• [What you are asked to do] Every line from the one with "The width and" through the last line below should be repeated exactly; pictures stay out of the copy.
*** Source material ***
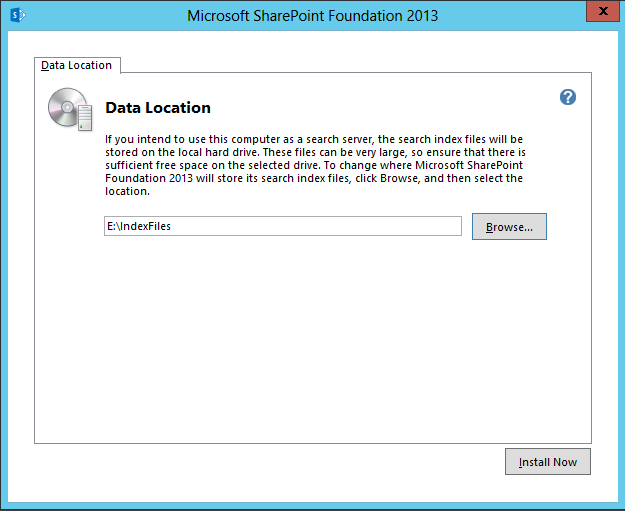Focus the index files location text box
This screenshot has width=625, height=511.
[x=283, y=226]
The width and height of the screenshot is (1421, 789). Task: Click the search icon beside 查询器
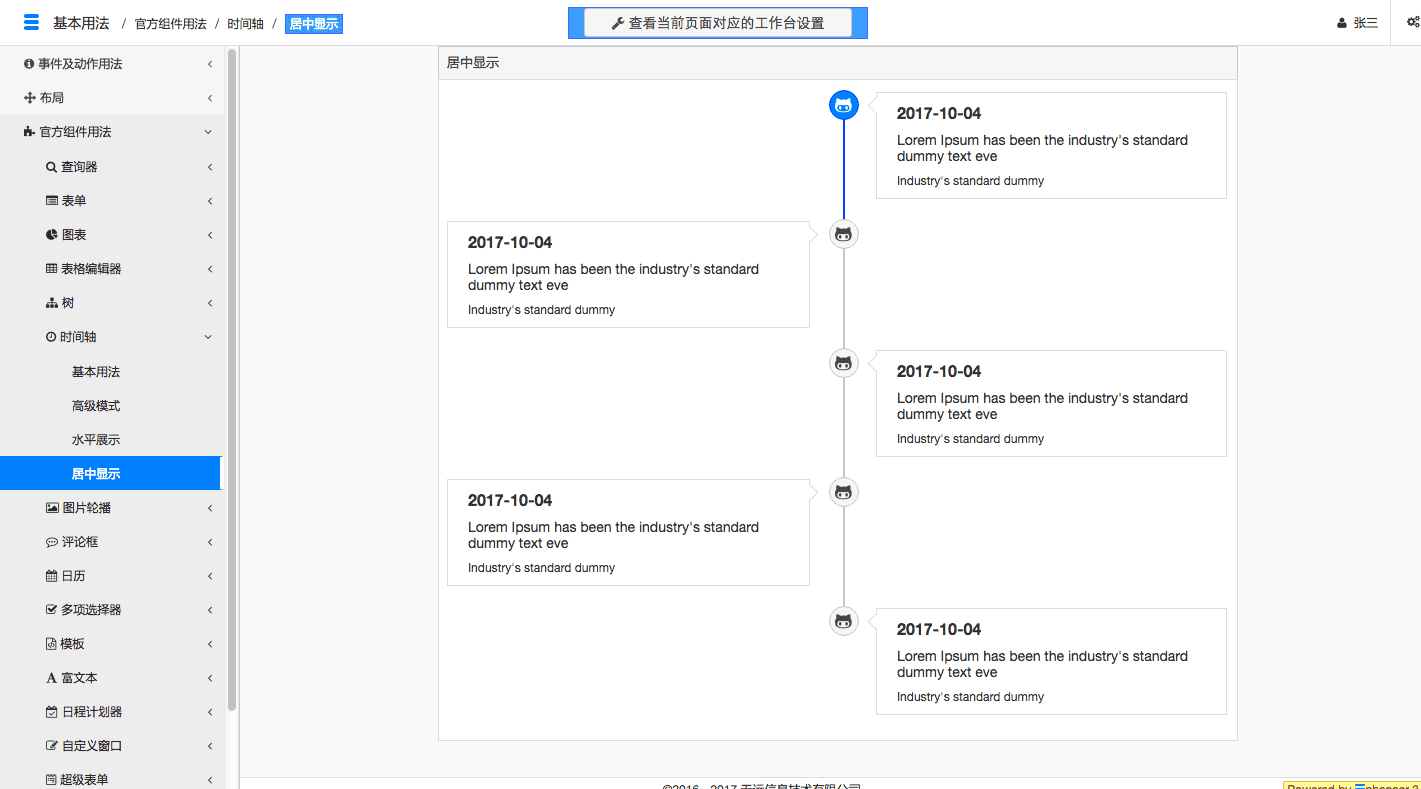52,167
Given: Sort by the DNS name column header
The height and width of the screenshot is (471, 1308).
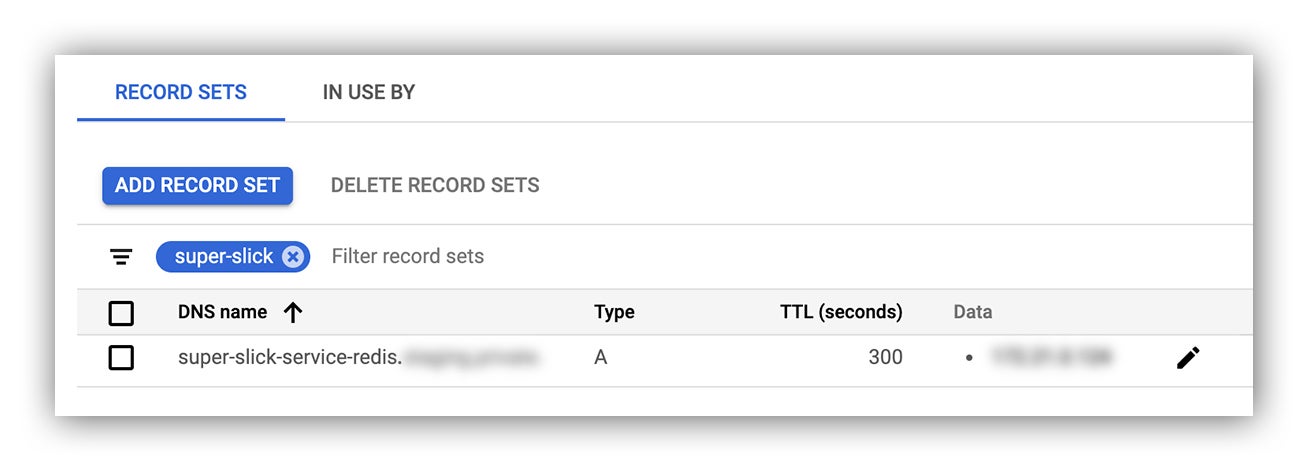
*** End of Source material ***
• [Response area]
The width and height of the screenshot is (1421, 789). Task: Click the search icon beside 查询器
52,167
Given: Sort by the DNS name column header
The height and width of the screenshot is (471, 1308).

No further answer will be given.